Maybe this change was made, because  of my parents, they would come out to visit us any  day and also at any time  – and as often as they felt like it!

We, KIDS  just “LOVED” it   – but, I guess some of the NUNS didn’t.

 Then  too – you never had  an idea of how… to contend with my “Father”   when he wanted to do things   – “HIS WAY!”

To follow up with “Yesterday’s story”…

The next  “Visiting Sunday and every  Visiting Sunday for almost a year, there  would be a “NUN” standing right next to where my Mother and Father  and us three kids would be sitting in our chairs rounded together.

Their idea was to hear just exactly, that which I would tell my parents about the conditions and all about … what was going on.

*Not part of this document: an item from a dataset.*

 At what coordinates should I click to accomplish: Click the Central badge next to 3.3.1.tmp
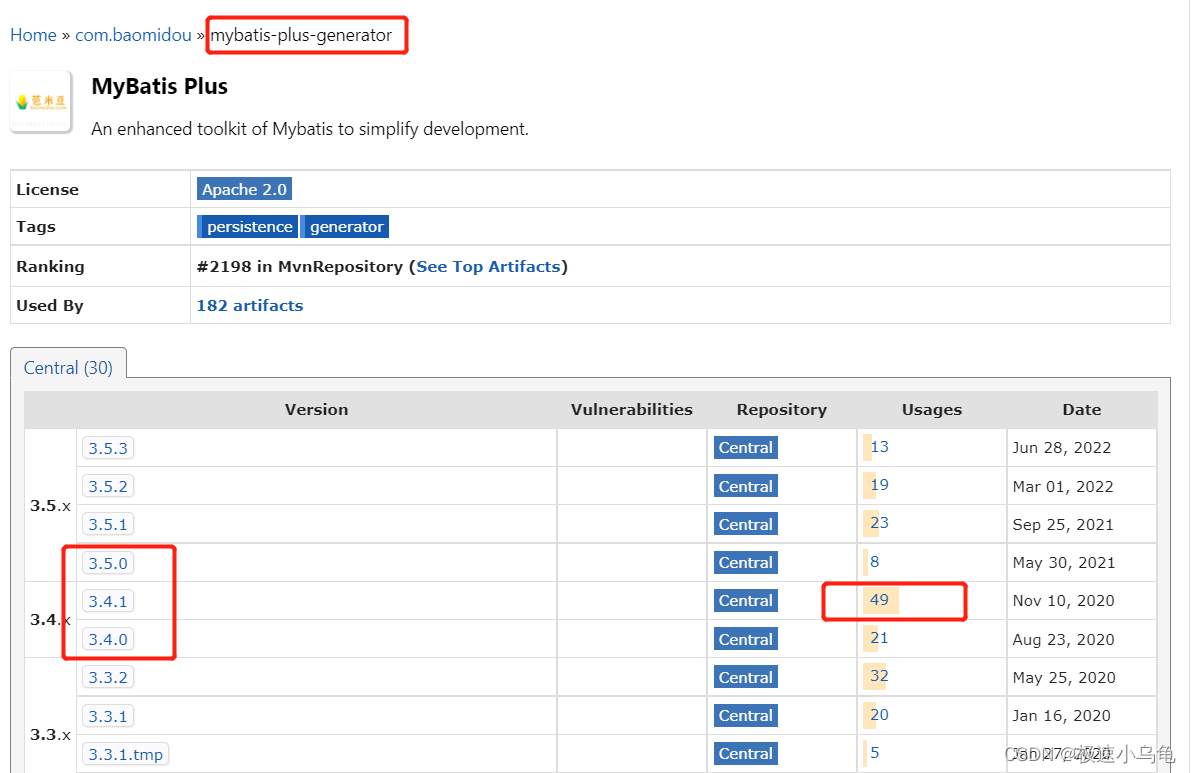745,753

My Mother would still ask about what I was doing and all about a lot of other things, but I knew that…  that “NUN” was only posted where,  I and my parents were, so as to know what I told them… before it would be reported to the Court System in Saint Louis.

 There would always be a NUN or two walking around and standing near some  “VISITORS” –  and I pointed that out to my MOTHER, that because I had told her some things, that they did not  want told … to the  general public.

In this  new environment – for me –   I would  always tell it just like it happened –    all the details  –  and would get into trouble –  later with the  –  NUNS! 

 “When my Mother would ask me  something… I just had to tell her… and learn to suffer the consequences, no matter what!”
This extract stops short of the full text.